Piment d'Espelette (Recipe: chicken basquaise with piperade)
On the last weekend in October, thousands of people will crowd into the narrow streets of the town of Espelette, in the Basque region of southwest France, for The Celebration of Peppers, honoring the area's most famous agricultural product: piment d'Espelette.
I'm partial to any food that merits an entire festival held in its name (Gilroy garlic, Hatch chiles, Crisfield crabs). I'm also partial to any food that comes from only one place on Earth.

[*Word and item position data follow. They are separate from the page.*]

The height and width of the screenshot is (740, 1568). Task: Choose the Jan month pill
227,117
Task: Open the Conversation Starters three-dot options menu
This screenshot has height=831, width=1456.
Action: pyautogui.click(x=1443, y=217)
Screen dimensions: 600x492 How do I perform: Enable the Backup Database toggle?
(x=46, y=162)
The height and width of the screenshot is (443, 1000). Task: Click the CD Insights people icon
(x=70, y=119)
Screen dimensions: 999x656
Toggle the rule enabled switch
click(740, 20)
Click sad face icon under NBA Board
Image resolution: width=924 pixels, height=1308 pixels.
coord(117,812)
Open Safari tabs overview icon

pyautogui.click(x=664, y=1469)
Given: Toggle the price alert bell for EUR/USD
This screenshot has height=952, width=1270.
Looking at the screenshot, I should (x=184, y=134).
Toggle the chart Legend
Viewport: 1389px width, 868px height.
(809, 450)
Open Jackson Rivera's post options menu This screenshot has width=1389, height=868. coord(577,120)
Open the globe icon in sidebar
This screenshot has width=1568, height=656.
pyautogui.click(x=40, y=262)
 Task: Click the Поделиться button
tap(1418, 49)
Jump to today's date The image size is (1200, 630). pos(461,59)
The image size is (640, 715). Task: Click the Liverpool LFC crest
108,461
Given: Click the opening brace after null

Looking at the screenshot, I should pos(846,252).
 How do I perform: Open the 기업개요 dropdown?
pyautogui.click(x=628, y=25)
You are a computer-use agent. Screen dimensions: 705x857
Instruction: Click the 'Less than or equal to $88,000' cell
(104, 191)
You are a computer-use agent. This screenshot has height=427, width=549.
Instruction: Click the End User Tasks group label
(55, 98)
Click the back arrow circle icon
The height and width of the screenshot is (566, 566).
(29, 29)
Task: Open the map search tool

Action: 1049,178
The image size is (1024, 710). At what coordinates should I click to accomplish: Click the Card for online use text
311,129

Piment d'Espelette is a one-place-on-Earth, deserves-a-parade, sweet-hot pepper produced in only ten small villages in France with a total growing area of just 3,000 acres, earning it the coveted Appellation d’Origine Contrôlée (AOC) designation.
AOC certification is granted to certain French products, like champagne, that are unique and grown in only one well-defined geographic region. Roquefort cheese was the first AOC product, designated in 1925; piment d'Espelette received its AOC appellation in 1999. As a result, this newest addition to my pantry has made its way into the American food scene, and into gourmet markets and online shops.
As essential to authentic Basque cooking as jalapeños are to Tex-Mex cuisine and anchos are to molé, piment d'Espelette is harvested in late summer, when the bright red peppers are strung like the chile ristras of the Southwest US, and hung on the lovely white houses of the villages to dry in the sun.
If you can't find the real thing, you can substitute hot paprika, mild New Mexico red chile powder, or a combination of the two with a bit of pimentón mixed in.
Piment d'Espelette is used, most famously, to both color and flavor the outside of Bayonne ham, but once you have it in your pantry, you'll love the uniquely sweet heat in a variety of recipes for steak and chips, fish and ribs, pretzels or — oui, oui — let-them-eat cake.
Chicken basquaise with piperade
Recipe adapted very slightly from Fieryfoods.com. Piperade is a colorful pepper sauce that is only spicy when made in the Basque region. This simple but delicious dish is often served at the Celebration of the Peppers. Serve with boiled potatoes and green beans, over rice, or with egg noodles; tastes best at room temperature. Serves 4-6.
1/2 cup olive oil
4 medium onions, chopped
3 cloves garlic, sliced
4 green bell peppers, seeds and stems removed, chopped
2 red bell peppers, seeds and stems removed, chopped
4 large tomatoes, peeled, seeded and chopped
3 Tbsp piment d'Espelette, or more to taste (substitute hot paprika or New Mexico red chile powder)
Pinch of thyme
Salt and pepper to taste
1 chicken, cut up, or equivalent chicken parts (2 breasts, cut in half; 4 thighs; 2 legs), skin on, bone in
1/4 cup chicken stock
Heat 1/4 cup olive oil in a large sauté pan and cook the onions and garlic for 5 minutes, stirring occasionally. Add the bell peppers and cook over medium heat for 10 minutes. Add the tomatoes and Espelette powder and cook for 20 minutes, stirring occasionally. Add the thyme, salt, and pepper and transfer to a bowl.
Wipe out the pan and heat the remaining 1/4 cup of oil. Brown the chicken in the oil until golden, turning often. Pour the pepper mixture over the chicken, reduce the heat, cover and simmer until tender, about 30-40 minutes. (If there is not enough liquid in the pan, add the chicken stock.) Season with salt and pepper to taste.